There are two ways to represent fractional numbers, fixed-point and floating-point representations.

In Lab 3, we will be dealing with non integer values.

Fixed-Point

The bits are divided into two sections: whole and fractional. The whole section represents the integer part of the number before the decimal number. The fractional is a sum of the fractional part (with negative exponents).

For example:

1001.0110 is 1B3 + 0B2 + 0B1 + 1B0 + 0B-1 + 1B-1 + 1B-2 + 0B-3, where BN denotes \(\times 2^N\).

The fixed point representation has a predetermined location for the decimal, it is known as the radix point.

For a 8 bit register where the radix point is placed in the center, the precision is 0.0625 and the number can range between 0 and 15.9375. (page 10)

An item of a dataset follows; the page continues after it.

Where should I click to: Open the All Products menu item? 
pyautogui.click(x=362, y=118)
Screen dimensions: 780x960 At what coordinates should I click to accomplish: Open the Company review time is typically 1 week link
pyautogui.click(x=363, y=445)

We can have more precision by moving the radix point to give more bits to the decimals, but the trade off is we lose the maximum range.

Verilog

How do we make fixed point in Verilog?

We can declare it as signed or unsigned. With a length long enough for the integer and fractional parts:

reg [15:0] position_z;

Then, when we need to use it, we just need to remember that [15:8] bits are for the integral part, and [7:0] are the fractional part.

Assignment

To assign a value, we just need to split the number into integer and fractional part. For example, to store 2.5, we know the integer part is 10 and the fractional 0.5 part is 10. Assuming our fixed point number is 8 bits long with radix point in the middle, the binary representation is 0010.1000.

Addition & Subtraction

To add the fixed point numbers, we just add the two together (treating them as integers). The overflow (carry-bit) is taken care of automatically.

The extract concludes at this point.